(GIVEN PASSAGE):
========================================

Wallabies disallowed try viewed as a major turning point in loss

Wallabies disallowed try viewed as a major turning point in loss
24
Comments

This huge call is still being discussed following the All Blacks’ 37-10 Bledisloe Cup victory on Saturday. At 15-10 down, Wallabies playmaker Bernard Foley set up what seemed to be a great try for Henry Speight, however, it was disallowed by the officials.

As flyer Speight got the ball after a lovely dummy and break by Foley, he raced ahead for a certain try. However there was some contact by chasing Wallabies wing Dane Haylett-Petty on Julian Savea, that may have slowed down the giant winger.

The try would have brought things level, with a successful conversion nudging the visitors ahead, but after Nigel Owens gave the initial try, a replay made the TMO double check it.

In the laws of the game, Law 10.1 states “Blocking the tackler – A player must not intentionally move or stand in a position that prevents an opponent from tackling a ball carrier.”

Referee Owens, regarded as one of the best in the game, got a lot of criticism from the Wallabies media, especially commentator Rod Kafer who said at the time, “Nigel Owens should never referee a Test match again, that is disgraceful. He is behind the ball, he can run where he likes.”

Before Foley took the conversion, TMO Shaun Veldsman said that he wanted to review the try. Owens agreed with Veldsman’s recommendation and awarded a block infringement, resulting in a penalty kick for the All Blacks and more significantly, no try.

Former top referee Jonathan Kaplan could not believe it, tweeting:

Wallabies head coach Michael Cheika was furious with the decision during the match, and afterwards in the press conference he had an awkward conversation (view on page two) with the media, stating he will not make a comment until World Rugby do.

“Obviously I can’t say anything because they’ve got you by the throat.. I’ve just never seen shepherding from behind before.”

========================================

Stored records
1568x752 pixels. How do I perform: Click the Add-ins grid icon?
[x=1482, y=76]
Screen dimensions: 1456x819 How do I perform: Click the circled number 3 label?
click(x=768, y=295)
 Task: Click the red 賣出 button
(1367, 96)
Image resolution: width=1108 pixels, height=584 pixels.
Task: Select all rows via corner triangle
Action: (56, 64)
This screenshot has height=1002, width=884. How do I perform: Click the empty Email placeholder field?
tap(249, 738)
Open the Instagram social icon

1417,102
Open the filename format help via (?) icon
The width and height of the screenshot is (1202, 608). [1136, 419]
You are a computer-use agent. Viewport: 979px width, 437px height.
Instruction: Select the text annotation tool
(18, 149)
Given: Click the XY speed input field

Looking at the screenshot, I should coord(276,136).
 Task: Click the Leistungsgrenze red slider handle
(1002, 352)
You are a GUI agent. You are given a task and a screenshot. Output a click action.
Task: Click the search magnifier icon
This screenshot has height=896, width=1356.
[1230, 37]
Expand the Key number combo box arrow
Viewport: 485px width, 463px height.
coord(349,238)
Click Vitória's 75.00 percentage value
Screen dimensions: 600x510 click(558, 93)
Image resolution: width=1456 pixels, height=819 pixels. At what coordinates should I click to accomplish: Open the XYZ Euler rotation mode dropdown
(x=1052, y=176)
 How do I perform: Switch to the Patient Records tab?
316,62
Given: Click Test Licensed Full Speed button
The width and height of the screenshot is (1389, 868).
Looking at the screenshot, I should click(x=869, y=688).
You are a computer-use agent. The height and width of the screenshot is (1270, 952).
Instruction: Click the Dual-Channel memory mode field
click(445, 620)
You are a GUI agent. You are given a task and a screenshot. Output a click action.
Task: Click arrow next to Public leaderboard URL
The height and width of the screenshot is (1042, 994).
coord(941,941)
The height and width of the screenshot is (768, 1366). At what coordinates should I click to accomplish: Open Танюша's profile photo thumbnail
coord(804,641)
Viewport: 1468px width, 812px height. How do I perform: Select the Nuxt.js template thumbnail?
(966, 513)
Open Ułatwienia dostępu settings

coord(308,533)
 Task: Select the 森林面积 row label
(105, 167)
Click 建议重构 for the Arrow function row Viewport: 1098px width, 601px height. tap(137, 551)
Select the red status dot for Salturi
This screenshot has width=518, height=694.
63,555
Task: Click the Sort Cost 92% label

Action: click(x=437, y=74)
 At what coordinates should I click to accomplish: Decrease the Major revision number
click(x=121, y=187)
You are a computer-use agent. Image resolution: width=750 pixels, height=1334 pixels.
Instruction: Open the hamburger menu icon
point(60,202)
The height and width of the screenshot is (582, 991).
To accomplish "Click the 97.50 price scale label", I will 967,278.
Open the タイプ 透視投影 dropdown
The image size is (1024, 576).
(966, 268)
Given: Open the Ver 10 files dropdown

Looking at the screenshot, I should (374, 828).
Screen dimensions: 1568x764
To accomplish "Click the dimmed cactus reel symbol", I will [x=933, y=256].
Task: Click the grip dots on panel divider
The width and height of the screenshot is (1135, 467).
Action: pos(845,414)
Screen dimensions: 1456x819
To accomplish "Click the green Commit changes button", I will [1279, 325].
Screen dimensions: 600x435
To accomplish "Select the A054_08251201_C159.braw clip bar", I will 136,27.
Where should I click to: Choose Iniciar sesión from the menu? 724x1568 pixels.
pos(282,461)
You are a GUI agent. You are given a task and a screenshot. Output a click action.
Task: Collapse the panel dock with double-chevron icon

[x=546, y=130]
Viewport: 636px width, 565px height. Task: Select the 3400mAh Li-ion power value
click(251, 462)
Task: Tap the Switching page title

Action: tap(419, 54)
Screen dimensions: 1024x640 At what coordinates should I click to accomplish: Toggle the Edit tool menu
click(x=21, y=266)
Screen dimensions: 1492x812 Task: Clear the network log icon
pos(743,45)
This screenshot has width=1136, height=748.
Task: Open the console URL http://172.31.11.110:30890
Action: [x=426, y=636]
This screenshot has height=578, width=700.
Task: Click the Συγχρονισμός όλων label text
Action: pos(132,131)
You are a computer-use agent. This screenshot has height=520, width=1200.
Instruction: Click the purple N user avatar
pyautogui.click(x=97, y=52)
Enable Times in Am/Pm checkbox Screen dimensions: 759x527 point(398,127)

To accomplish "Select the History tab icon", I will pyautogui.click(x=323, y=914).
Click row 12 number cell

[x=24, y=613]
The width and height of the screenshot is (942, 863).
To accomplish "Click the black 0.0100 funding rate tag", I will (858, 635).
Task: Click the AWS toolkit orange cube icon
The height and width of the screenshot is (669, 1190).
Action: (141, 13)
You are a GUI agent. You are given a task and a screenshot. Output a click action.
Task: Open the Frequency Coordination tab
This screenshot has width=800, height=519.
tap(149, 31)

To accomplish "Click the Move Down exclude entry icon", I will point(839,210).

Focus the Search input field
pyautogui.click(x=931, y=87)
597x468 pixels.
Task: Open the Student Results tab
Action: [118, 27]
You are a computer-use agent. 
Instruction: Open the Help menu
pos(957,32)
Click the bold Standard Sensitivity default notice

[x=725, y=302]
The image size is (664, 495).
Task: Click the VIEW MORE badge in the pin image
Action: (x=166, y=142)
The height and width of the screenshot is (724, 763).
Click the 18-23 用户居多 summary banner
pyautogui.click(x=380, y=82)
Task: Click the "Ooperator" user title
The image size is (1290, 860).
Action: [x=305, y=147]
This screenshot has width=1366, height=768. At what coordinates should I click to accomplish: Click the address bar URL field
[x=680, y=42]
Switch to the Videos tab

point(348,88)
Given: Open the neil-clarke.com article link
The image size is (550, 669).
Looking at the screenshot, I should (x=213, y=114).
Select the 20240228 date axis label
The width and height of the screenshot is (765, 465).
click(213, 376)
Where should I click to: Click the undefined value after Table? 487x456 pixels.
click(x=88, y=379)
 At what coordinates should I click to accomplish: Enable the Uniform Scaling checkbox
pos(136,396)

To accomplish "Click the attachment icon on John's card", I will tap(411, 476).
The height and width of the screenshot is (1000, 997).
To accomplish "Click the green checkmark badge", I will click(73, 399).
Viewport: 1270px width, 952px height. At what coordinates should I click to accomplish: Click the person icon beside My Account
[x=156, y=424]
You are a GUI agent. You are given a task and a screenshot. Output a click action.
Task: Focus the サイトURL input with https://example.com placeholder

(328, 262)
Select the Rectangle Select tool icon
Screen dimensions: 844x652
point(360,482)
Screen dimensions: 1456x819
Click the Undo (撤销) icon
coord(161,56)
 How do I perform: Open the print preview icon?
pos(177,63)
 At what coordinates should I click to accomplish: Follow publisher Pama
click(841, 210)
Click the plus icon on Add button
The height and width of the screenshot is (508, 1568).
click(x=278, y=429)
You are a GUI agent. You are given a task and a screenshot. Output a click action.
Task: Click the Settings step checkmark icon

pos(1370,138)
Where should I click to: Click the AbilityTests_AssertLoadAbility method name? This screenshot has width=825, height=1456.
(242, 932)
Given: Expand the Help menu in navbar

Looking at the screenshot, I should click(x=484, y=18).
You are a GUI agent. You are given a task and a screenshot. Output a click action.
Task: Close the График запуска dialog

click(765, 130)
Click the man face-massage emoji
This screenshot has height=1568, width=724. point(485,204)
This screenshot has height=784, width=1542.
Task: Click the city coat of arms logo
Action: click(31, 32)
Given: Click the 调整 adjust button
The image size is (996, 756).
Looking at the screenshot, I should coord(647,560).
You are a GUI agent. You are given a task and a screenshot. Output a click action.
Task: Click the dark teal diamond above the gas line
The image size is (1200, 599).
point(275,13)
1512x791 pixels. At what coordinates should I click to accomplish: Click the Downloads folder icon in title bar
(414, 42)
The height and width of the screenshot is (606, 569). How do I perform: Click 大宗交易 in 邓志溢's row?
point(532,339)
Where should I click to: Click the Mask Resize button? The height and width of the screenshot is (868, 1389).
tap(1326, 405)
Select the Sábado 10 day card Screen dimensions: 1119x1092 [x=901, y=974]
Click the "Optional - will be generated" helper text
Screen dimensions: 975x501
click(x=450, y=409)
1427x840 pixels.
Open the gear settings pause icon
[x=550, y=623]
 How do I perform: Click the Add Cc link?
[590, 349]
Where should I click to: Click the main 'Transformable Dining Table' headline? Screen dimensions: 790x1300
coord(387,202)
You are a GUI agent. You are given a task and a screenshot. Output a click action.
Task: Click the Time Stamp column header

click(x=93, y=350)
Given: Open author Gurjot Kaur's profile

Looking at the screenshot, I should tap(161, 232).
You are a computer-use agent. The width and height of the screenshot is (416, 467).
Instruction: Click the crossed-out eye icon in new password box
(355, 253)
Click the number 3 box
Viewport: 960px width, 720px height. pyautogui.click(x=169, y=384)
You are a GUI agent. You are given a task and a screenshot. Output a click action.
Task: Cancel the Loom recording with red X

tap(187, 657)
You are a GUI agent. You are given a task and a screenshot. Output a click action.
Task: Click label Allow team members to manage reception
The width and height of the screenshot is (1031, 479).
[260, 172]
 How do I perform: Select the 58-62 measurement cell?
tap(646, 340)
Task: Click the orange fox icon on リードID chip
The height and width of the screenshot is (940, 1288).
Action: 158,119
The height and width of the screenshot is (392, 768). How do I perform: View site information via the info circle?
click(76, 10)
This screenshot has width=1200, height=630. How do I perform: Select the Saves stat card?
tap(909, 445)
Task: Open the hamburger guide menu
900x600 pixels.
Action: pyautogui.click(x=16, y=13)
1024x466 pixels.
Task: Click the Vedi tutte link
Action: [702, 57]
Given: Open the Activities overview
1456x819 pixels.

========================================

(TO DO):
1. Answer these questions from the article on the disallowed Wallabies try:
(a) What was the final score of the All Blacks' Bledisloe Cup victory?
(b) Which TMO said he wanted to review the try?
(c) Which law number covers blocking the tackler?
2. Transcribe the part of the article on the disallowed Wallabies try between "This huge call" and "double check it.", inclusive.
These entries come from a source separate from the article on the disallowed Wallabies try.

(SOLUTIONS TO THE EXERCISE):
1.
(a) 37-10
(b) Shaun Veldsman
(c) Law 10.1

2.
This huge call is still being discussed following the All Blacks’ 37-10 Bledisloe Cup victory on Saturday. At 15-10 down, Wallabies playmaker Bernard Foley set up what seemed to be a great try for Henry Speight, however, it was disallowed by the officials.

As flyer Speight got the ball after a lovely dummy and break by Foley, he raced ahead for a certain try. However there was some contact by chasing Wallabies wing Dane Haylett-Petty on Julian Savea, that may have slowed down the giant winger.

The try would have brought things level, with a successful conversion nudging the visitors ahead, but after Nigel Owens gave the initial try, a replay made the TMO double check it.